The Inevitable Finally Catches Up to the Penguins

It’s not the sudden death they suffered at the hands of the Rangers that stings so much. It’s the realization that an era unlike any other has come to a crashing, crushing end along with the 2021-22 season.


It was still too soon, Mike Sullivan maintained, to make any significant declarations regarding the direction in which the Penguins should be heading following a fourth consecutive first-round elimination from the playoffs.

Tuesday was for exit interviews and other close-the-books-on-the-season details, Sullivan alluded, not concrete conclusions about the future.

“We try to look at each experience as objectively as we can and remove some of the emotion,” the Penguins’ head coach explained less than 48 hours removed from Rangers 4, Penguins 3 in Game 7 in overtime. “When you’re as invested as we all are we all get caught up in our emotions.”

Fair enough.

This was a series the Penguins were in a position to win, repeatedly.

Blowing a three-games-to-one series lead, blowing two-goal leads in Game 5 and in Game 6, and blowing two one-goal advantages in Game 7, including one with less than six minutes remaining in regulation had to sting.

“I feel as though our team played extremely well,” Sullivan continued. “There’s such a fine line between winning and losing. None of us feel very good about the result at this point. But never once did we feel throughout the course of that round that we were getting outplayed.

“That just speaks to the parity in the league. We felt like we played a pretty solid game, game in and game out, that gave our team the best chance to win.”

It wasn’t enough.

Just as it hasn’t been since the Pens last won a series back in April of 2018 against Philadelphia.

They lost the next one to Washington, but since the Caps went on to capture the Stanley Cup no one thought much about it.

But the four one-and-dones in succession since then are an undeniable indictment of the Pens’ ability to contend in their current configuration.

They can’t.

The series loss to the Rangers was the Penguins’ franchise-record fifth in a row.

Think about that for a minute.

The authors of the “Golden Era” of Penguins hockey, the generational players and the collectors of Cups on the ice and behind the bench are also responsible for the worst extended stretch of postseason futility in franchise history.

And the franchise history in the postseason was pretty bad pre-Mario.

Sullivan is spot on when he contends emotion must be removed from the decision-making process in the wake of what for the Penguins now qualifies as unprecedented playoff failure.
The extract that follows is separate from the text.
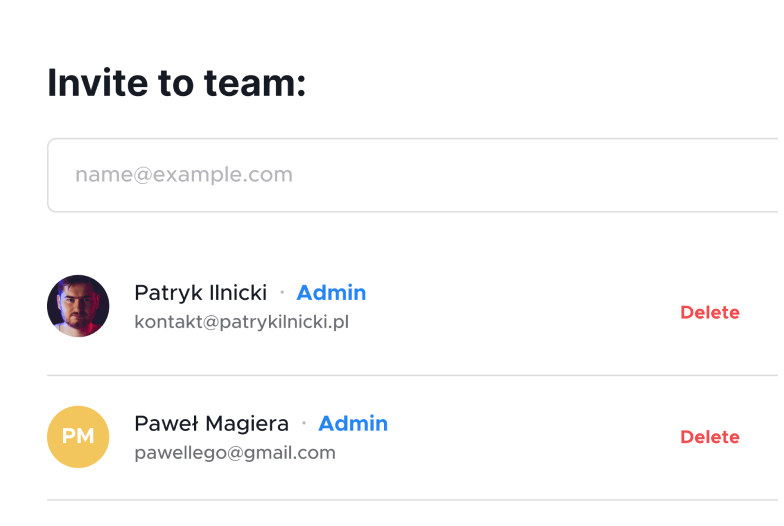
Task: Delete Patryk Ilnicki from the team
Action: point(709,312)
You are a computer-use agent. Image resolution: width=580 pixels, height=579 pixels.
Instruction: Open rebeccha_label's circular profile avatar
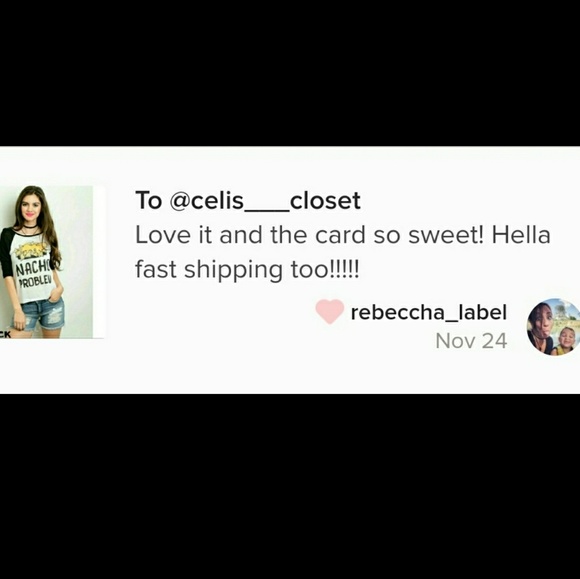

But it’s not the emotion generated by the oh-so-close confrontation with/elimination by the Rangers the decision-makers will need to guard against.

It’s the lingering emotion/nostalgia from what once was but at this juncture is clearly a bygone era.

That’s why the new ownership group, Fenway Sports Group, is in the right place at the right time.

Pages need to be turned.

Hard decisions need to be made.

And the Penguins need to head in a new direction that will require them to achieve salary cap flexibility before any significant steps can be taken.

New ownership will find it much easier to reach those inevitable conclusions without getting emotional over a championship history it wasn’t a part of in the first place.

Everyone knew it was going to come to this eventually.

Everyone was aware the clock was ticking on the Sidney Crosby-Evgeni Malkin-Kris Letang Holy Trinity Era due to Malkin’s and Letang’s status as impending unrestricted free agents at season’s end.

But no one in the Penguins camp saw the end coming quite this abruptly.

And it’ll take some adjusting to lurch forward without at least one and more likely two of the Penguins’ Big Three.

Crosby arrived in 2005-06, and Malkin the following season.

Letang played seven regular-season games in 2006-07 and has been a fixture when healthy ever since.

And now this …

“We understand it’s not something that can happen forever,” Crosby offered. “Hopefully, a little bit longer.”

The much more likely scenario is this:

Elvis has left the building, and Malkin and Letang are about to follow him out the door.

That’s the emotion the Pens will have to get over.

Once they realize the seismic changes they’re about to confront were not only inevitable but necessary, the healing can truly commence.